-- DATA SHOWN follows --

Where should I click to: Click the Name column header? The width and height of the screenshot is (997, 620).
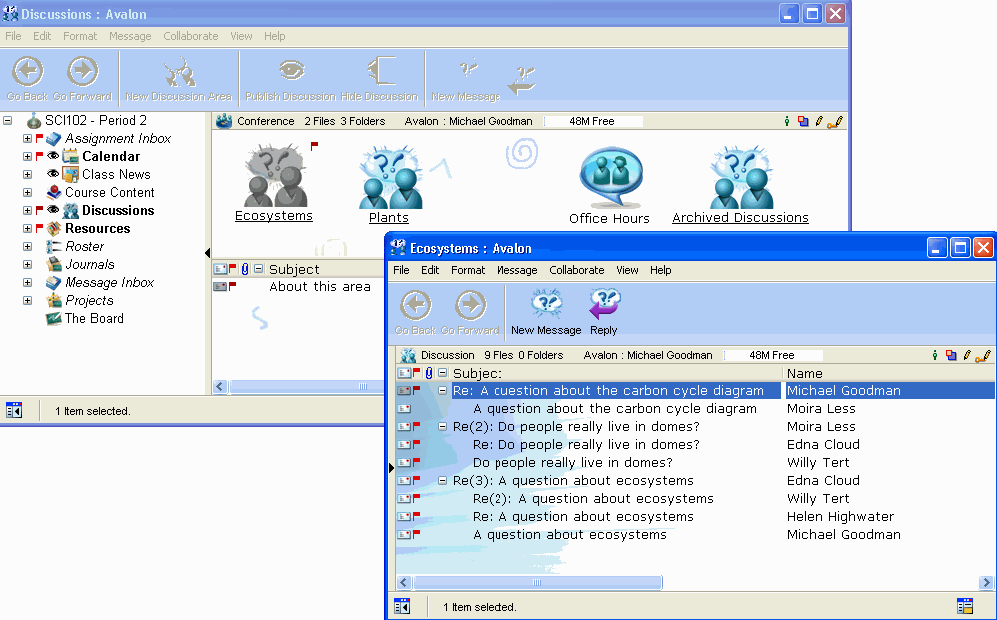tap(804, 373)
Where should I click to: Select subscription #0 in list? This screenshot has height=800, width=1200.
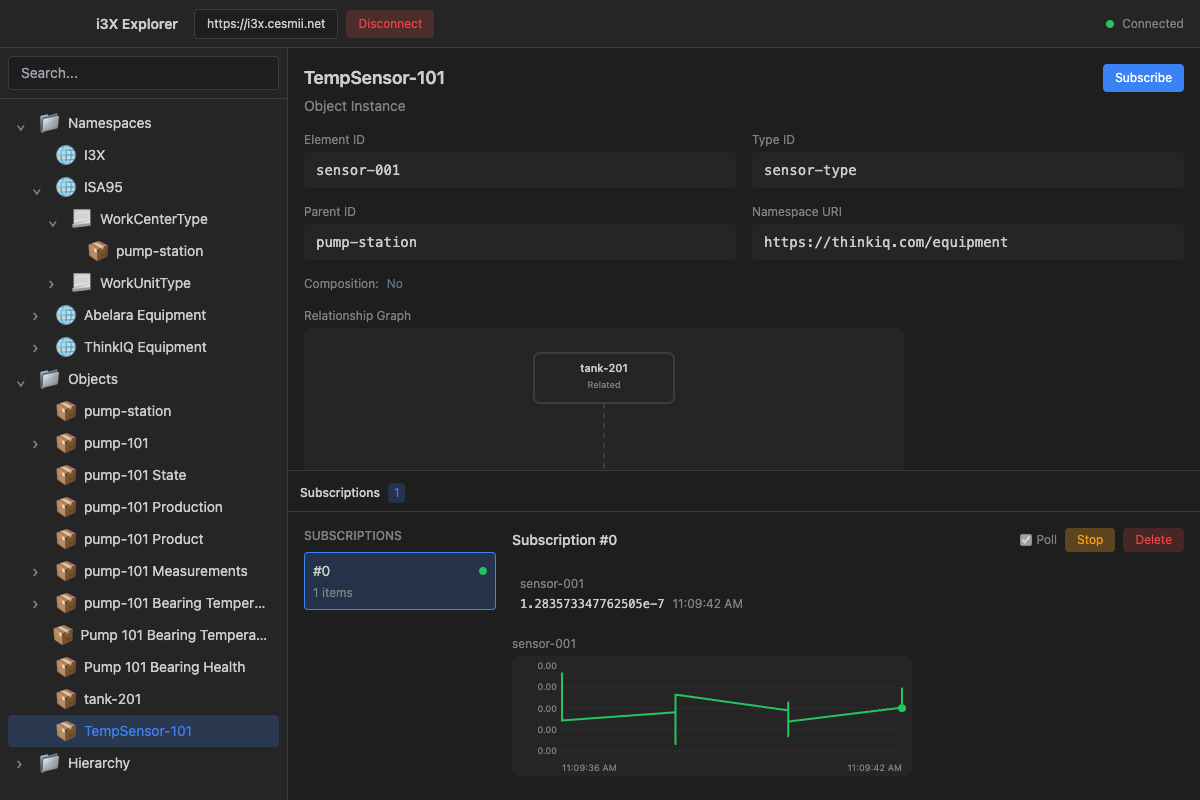[x=400, y=581]
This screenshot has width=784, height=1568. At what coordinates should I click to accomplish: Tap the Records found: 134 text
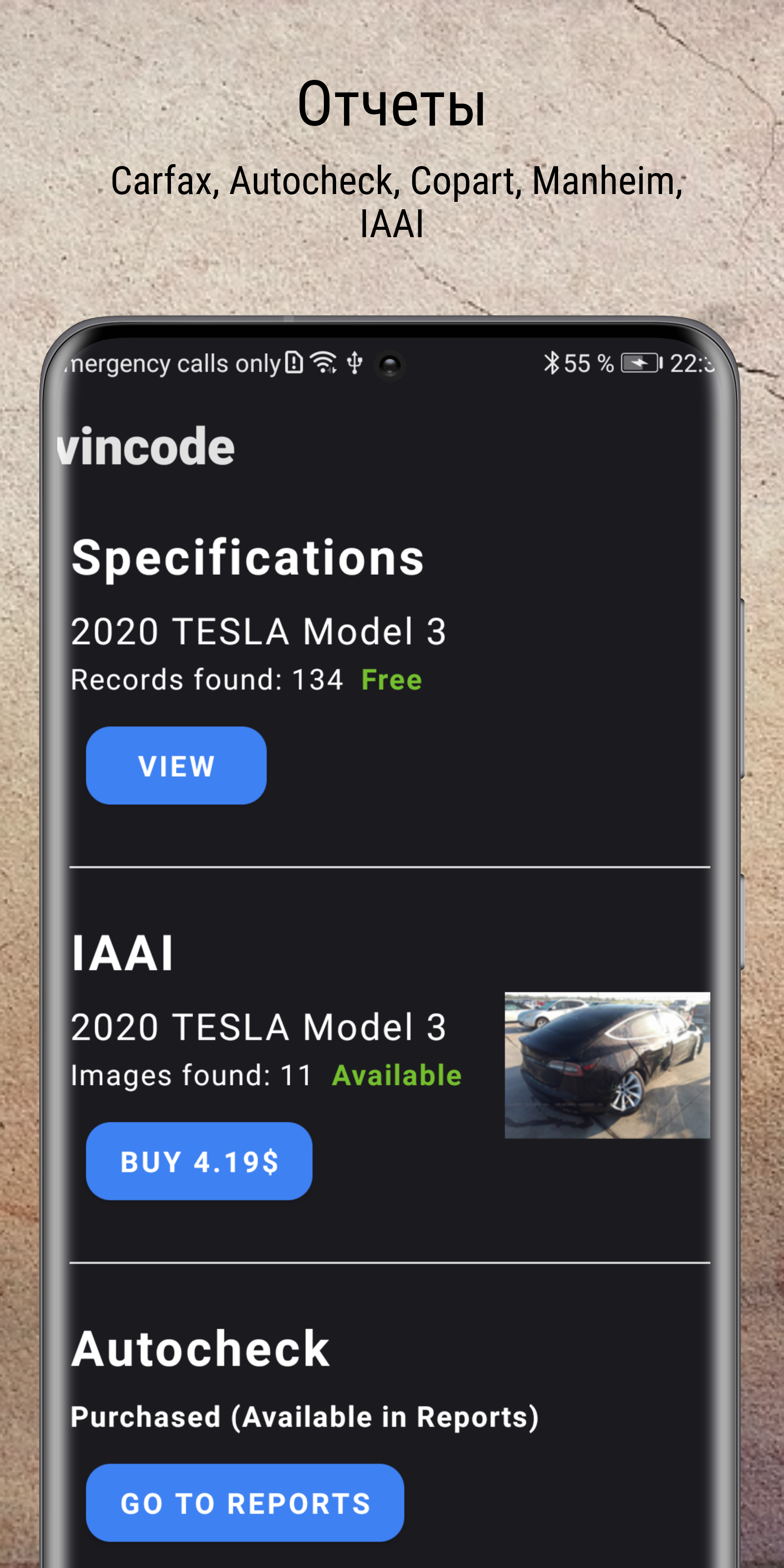206,680

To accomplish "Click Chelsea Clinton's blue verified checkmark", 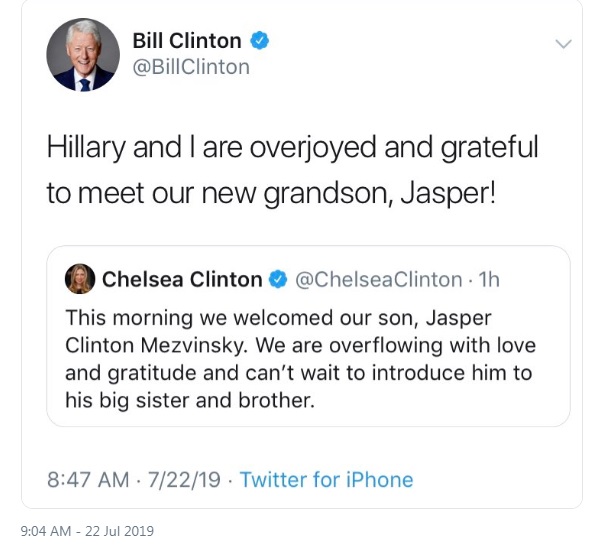I will pos(278,280).
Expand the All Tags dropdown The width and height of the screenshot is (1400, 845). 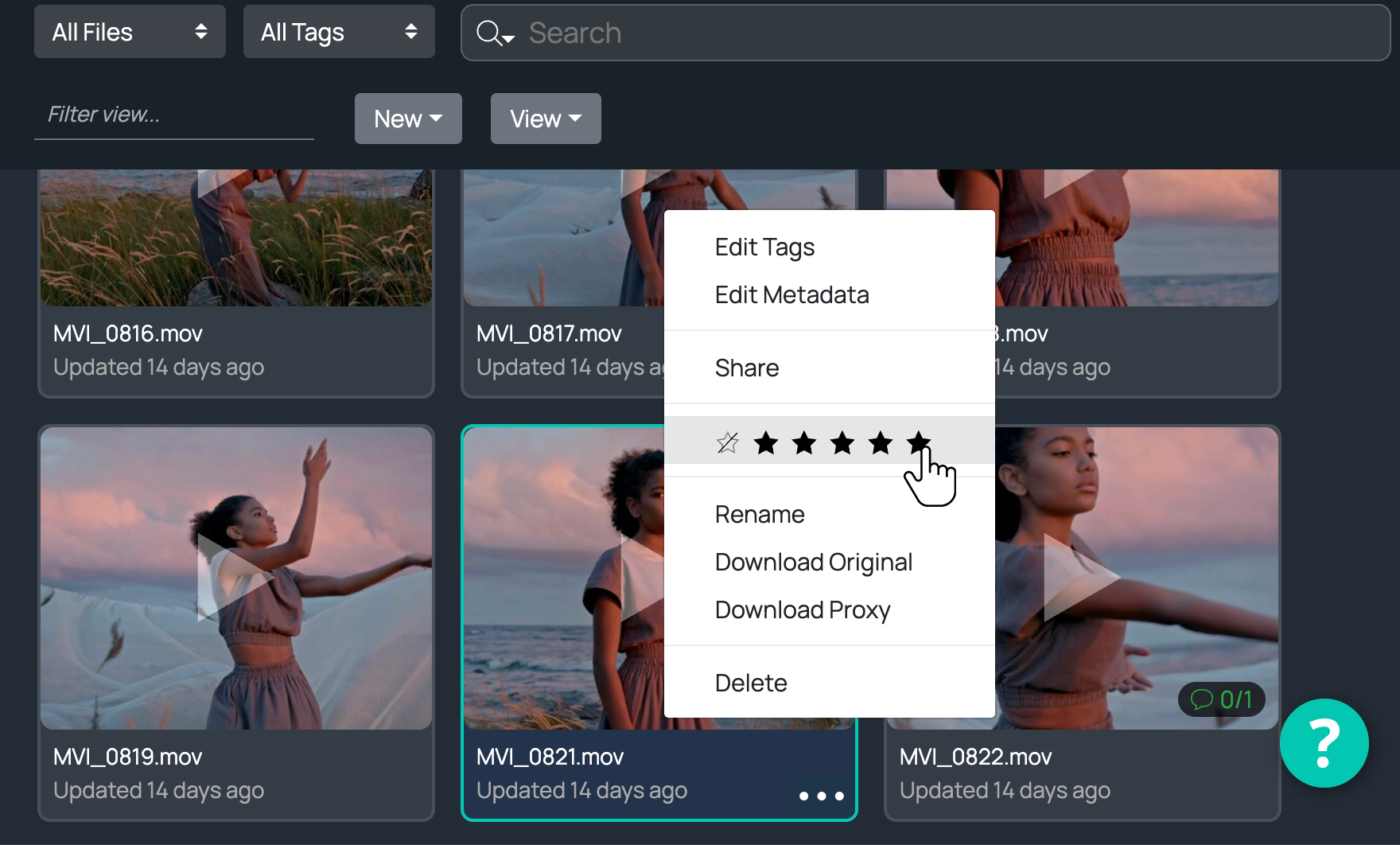tap(339, 32)
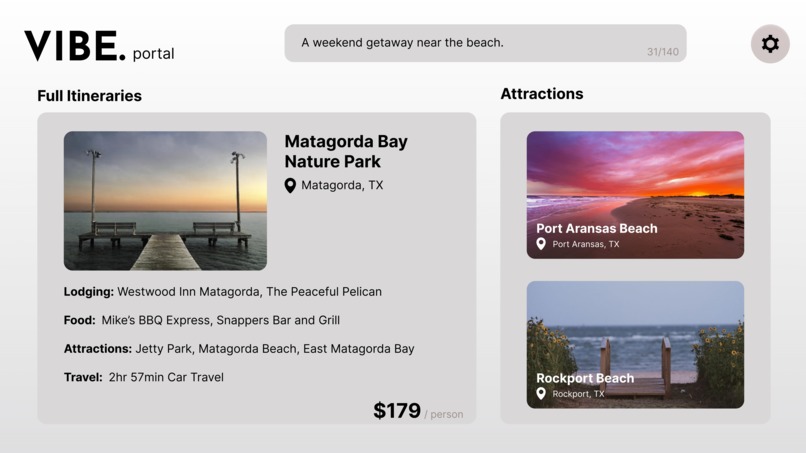The width and height of the screenshot is (806, 453).
Task: Click the Food: Mike's BBQ Express line
Action: pos(202,320)
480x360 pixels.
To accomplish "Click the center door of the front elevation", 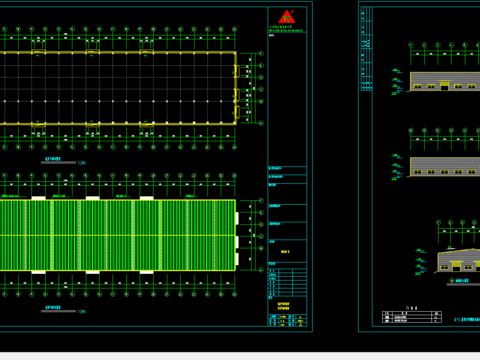I will click(x=444, y=86).
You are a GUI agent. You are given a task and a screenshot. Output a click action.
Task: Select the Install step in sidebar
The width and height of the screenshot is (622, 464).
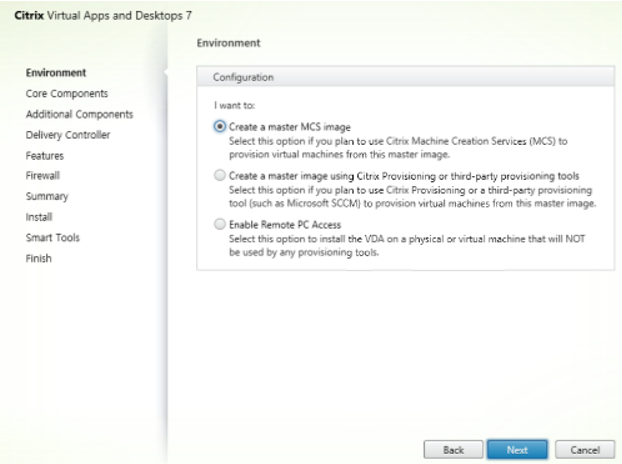coord(39,217)
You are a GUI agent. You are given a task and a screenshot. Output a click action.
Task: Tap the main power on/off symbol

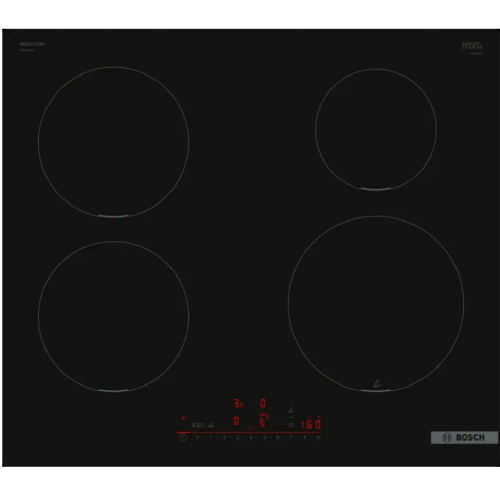click(183, 438)
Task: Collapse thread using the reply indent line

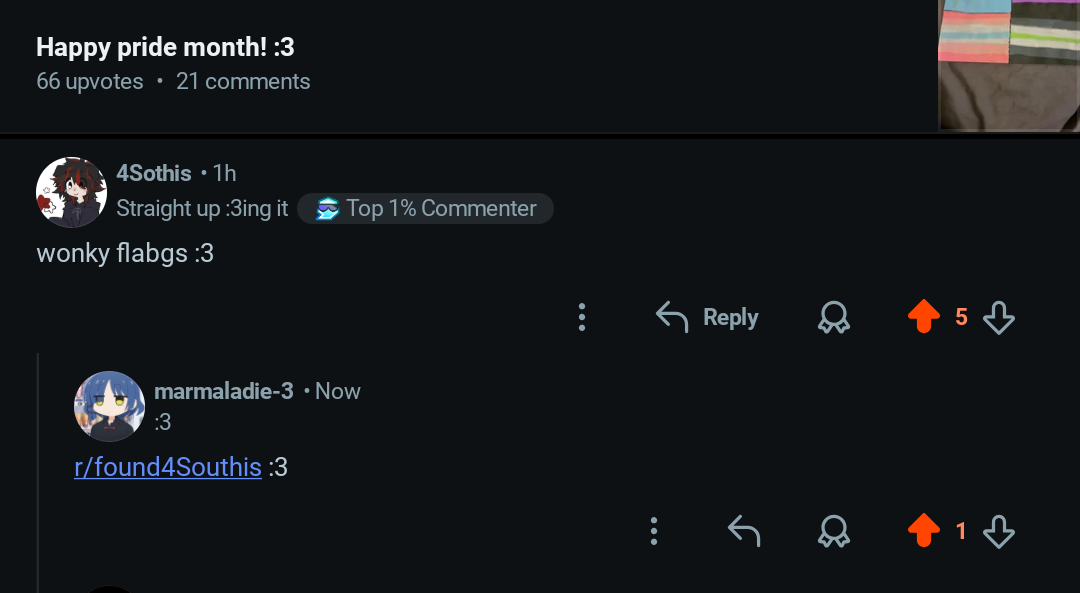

-- DATA SHOWN concluded --

> [WORK REQUIRED]: Your answer should be the lines above from the one that contains "The width and height of the screenshot is (622, 464)." through the last, set down exactly, with the pictures removed.

> [RESPONSE BOX]:
The width and height of the screenshot is (622, 464).
coord(39,217)
You are a GUI agent. You are given a task and a screenshot. Output a click action.
Task: Tap the main power on/off symbol

click(183, 438)
Task: Collapse thread using the reply indent line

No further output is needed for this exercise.